From the first entry to the last, copy each one exactly.

>>>

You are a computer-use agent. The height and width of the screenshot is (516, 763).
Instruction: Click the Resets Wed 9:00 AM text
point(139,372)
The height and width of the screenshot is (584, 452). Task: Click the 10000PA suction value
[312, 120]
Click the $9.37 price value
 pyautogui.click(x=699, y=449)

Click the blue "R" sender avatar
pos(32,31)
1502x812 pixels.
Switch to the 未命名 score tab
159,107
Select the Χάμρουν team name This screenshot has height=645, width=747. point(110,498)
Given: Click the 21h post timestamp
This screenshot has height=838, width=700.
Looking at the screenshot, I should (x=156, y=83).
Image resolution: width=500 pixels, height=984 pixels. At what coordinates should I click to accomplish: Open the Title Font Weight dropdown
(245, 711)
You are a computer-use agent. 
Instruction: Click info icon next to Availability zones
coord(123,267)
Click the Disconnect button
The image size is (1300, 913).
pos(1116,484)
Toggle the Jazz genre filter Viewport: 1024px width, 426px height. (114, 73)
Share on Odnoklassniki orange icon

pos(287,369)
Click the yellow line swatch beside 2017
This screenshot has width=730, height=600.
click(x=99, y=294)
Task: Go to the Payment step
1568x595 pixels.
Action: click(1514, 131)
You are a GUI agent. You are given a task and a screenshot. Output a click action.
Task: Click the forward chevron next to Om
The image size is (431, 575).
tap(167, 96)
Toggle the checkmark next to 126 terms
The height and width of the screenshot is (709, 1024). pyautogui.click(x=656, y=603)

<<<

• Response to the task:
You are a computer-use agent. The height and width of the screenshot is (516, 763).
Instruction: Click the Resets Wed 9:00 AM text
point(139,372)
The height and width of the screenshot is (584, 452). Task: Click the 10000PA suction value
[312, 120]
Click the $9.37 price value
 pyautogui.click(x=699, y=449)

Click the blue "R" sender avatar
pos(32,31)
1502x812 pixels.
Switch to the 未命名 score tab
159,107
Select the Χάμρουν team name This screenshot has height=645, width=747. point(110,498)
Given: Click the 21h post timestamp
This screenshot has height=838, width=700.
Looking at the screenshot, I should (x=156, y=83).
Image resolution: width=500 pixels, height=984 pixels. At what coordinates should I click to accomplish: Open the Title Font Weight dropdown
(245, 711)
You are a computer-use agent. 
Instruction: Click info icon next to Availability zones
coord(123,267)
Click the Disconnect button
The image size is (1300, 913).
pos(1116,484)
Toggle the Jazz genre filter Viewport: 1024px width, 426px height. (114, 73)
Share on Odnoklassniki orange icon

pos(287,369)
Click the yellow line swatch beside 2017
This screenshot has width=730, height=600.
click(x=99, y=294)
Task: Go to the Payment step
1568x595 pixels.
Action: click(1514, 131)
You are a GUI agent. You are given a task and a screenshot. Output a click action.
Task: Click the forward chevron next to Om
The image size is (431, 575).
tap(167, 96)
Toggle the checkmark next to 126 terms
The height and width of the screenshot is (709, 1024). pyautogui.click(x=656, y=603)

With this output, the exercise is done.